A world cycle ride after battling breast cancer
After taking up road cycling in her mid-50s, Candy, a psychology lecturer from St Albans, found she absolutely loves it.
Following a breast cancer diagnosis in August 2018 – just a few years after she took up cycling – she was determined to ‘seize the day’ and is now planning a cycle touring trip around the world.
Like many others Candy had cycled at school and university and for a short time after, but then stopped and hadn’t cycled since. It was only when in her mid-50s she noticed the start of middle age creeping up and decided to find an activity she enjoyed.
Candy explains: “I was incredibly lucky, I joined the local Breeze group at exactly the time it was beginning. We’ve all been cycling together ever since. We’ve gone on holidays, I’ve made good friends. I really like cycling, it’s a great way to get fit. It’s become a really important thing.”
After being diagnosed with breast cancer, Candy was determined to continue to cycle throughout her treatments.
“After my first chemo session we went out for a ride. A much shorter one than we’d normally do which made me feel really supported.”
Candy had just had a picc line (a thin hollow tube placed in the arm used in chemotherapy) inserted and she was feeling a little nervous about cycling, worried if she fell she would knock the line out.
“As I approached a mini-roundabout, I saw that a car was coming. I was going really slowly, and she was going really slowly, and I just thought obviously she’s seen me and is going to stop, but she didn’t.”
Candy was not only knocked off her bike, but the 4x4 that hit her came to a stop on her foot.
It was a real low point. Candy had broken a couple of bones in her foot and was now in pain and could no longer cycle at all.
“It was a really frustrating time because then I couldn’t do anything. After having thought, I can get through this, I was flat on my back and not at all mobile for about six weeks.”
The picc line was fine.
“My cycling friends really were fantastic,” says Candy, “they were really supportive right from the start. They set up a little rota so that one of them would come every week with a goody bag.
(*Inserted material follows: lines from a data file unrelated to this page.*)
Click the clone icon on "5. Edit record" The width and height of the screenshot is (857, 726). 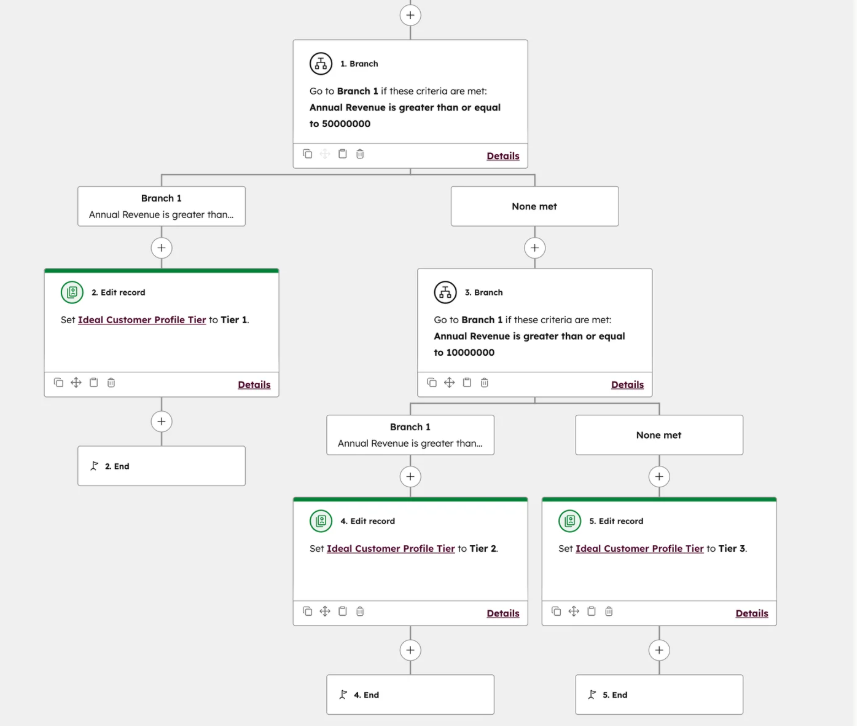[x=556, y=611]
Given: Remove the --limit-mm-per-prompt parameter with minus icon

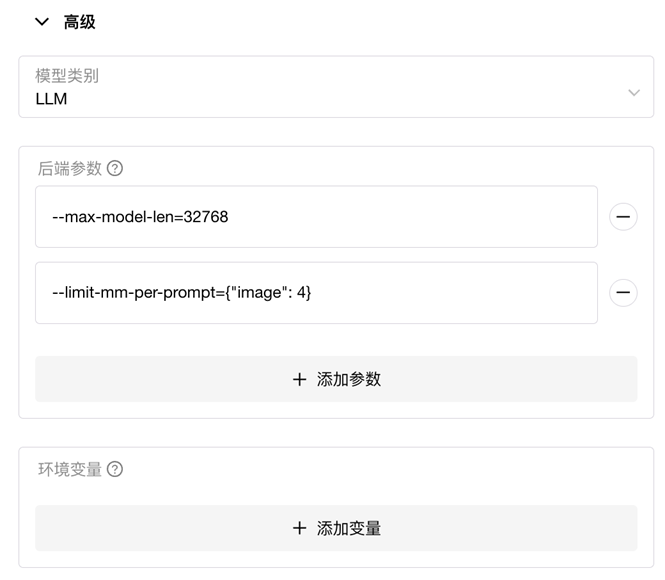Looking at the screenshot, I should (x=623, y=293).
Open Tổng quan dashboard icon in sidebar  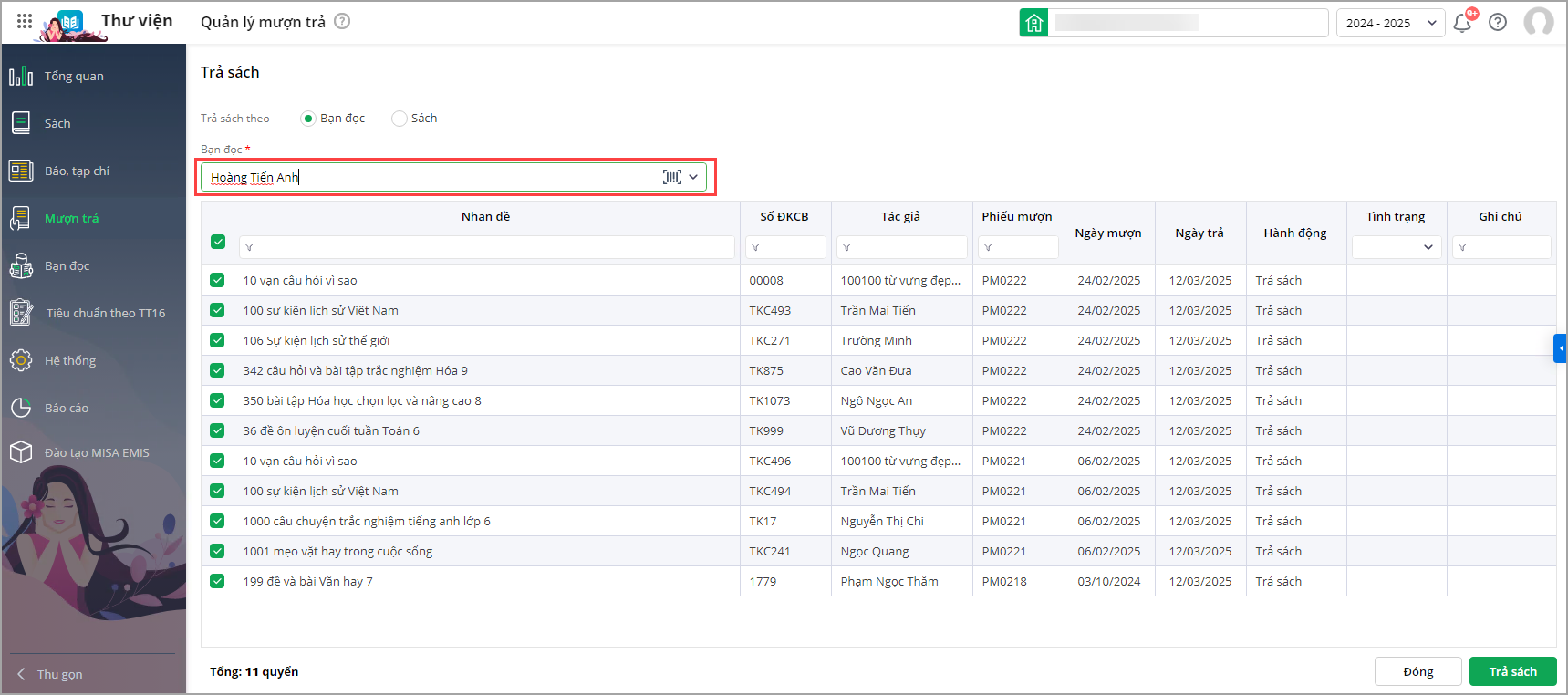coord(21,77)
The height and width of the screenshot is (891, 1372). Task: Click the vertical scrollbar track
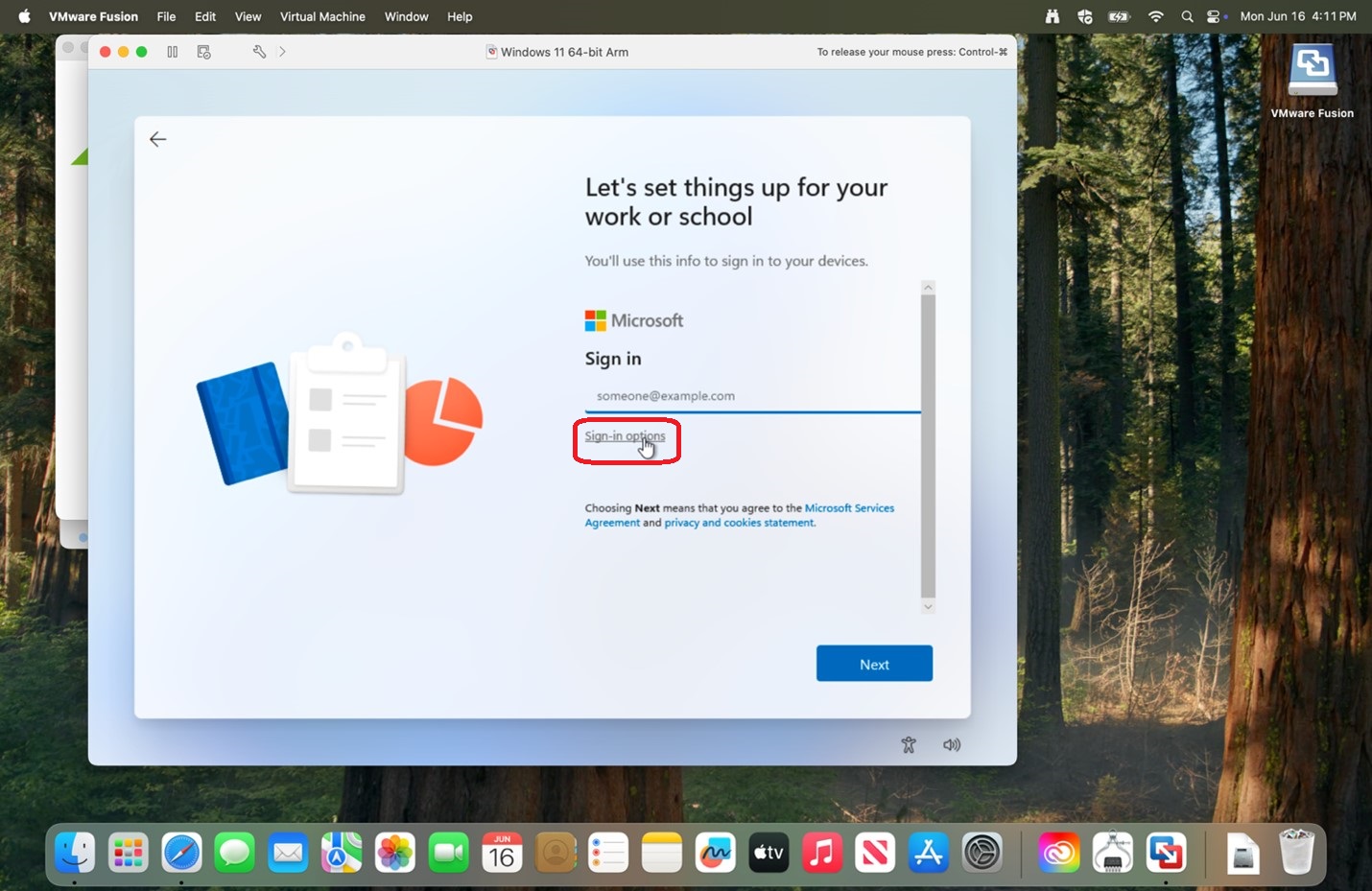click(x=928, y=446)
“They brought things to get me through chemo, someone brought a cycling adventure book. They’d come and tell me what rides they’d been on. A different person came every week for about 12 weeks.”
But it was a book called A Bike Ride: 12,000 miles around the world by Anne Mustoe, sent to her by an old university friend, which inspired Candy’s round-the-world ambitions.
Anne Mustoe was a former schoolteacher who took up cycling at the age of 54 and proceeded to cycle around the world. Twice.
“I read the book and thought, I love cycling and I love travelling, it makes perfect sense. The idea lodged then and there, and it never left, it’s kept me going through recovery.
“I needed a new adventure. The cancer thing, it’s not fun at all. It’s a bit like what we’re all going through now, it orientates you and makes you think about what matters and what do you really want to do.
I needed a new adventure. The cancer thing, it’s not fun at all. It’s a bit like what we’re all going through now, it orientates you and makes you think about what matters
Candy Whittome
“If you don’t have infinite time how would you spend it?”
After four months of chemotherapy, getting back to cycling was “a really important step in feeling like I was recovering, I was getting back to being me again”.
Planning on setting off this year, the coronavirus pandemic has put a temporary halt to the trip.
“I’m still going to do it,” says Candy. “I’m timing it to take place between annual mammograms.”
Candy will start her round the world trip in February 2021. She plans to complete the trip in three stages over three years, travelling back by train at the end of each stage. The first section of her journey will take her from the UK across mainland Europe to Tbilisi in Georgia.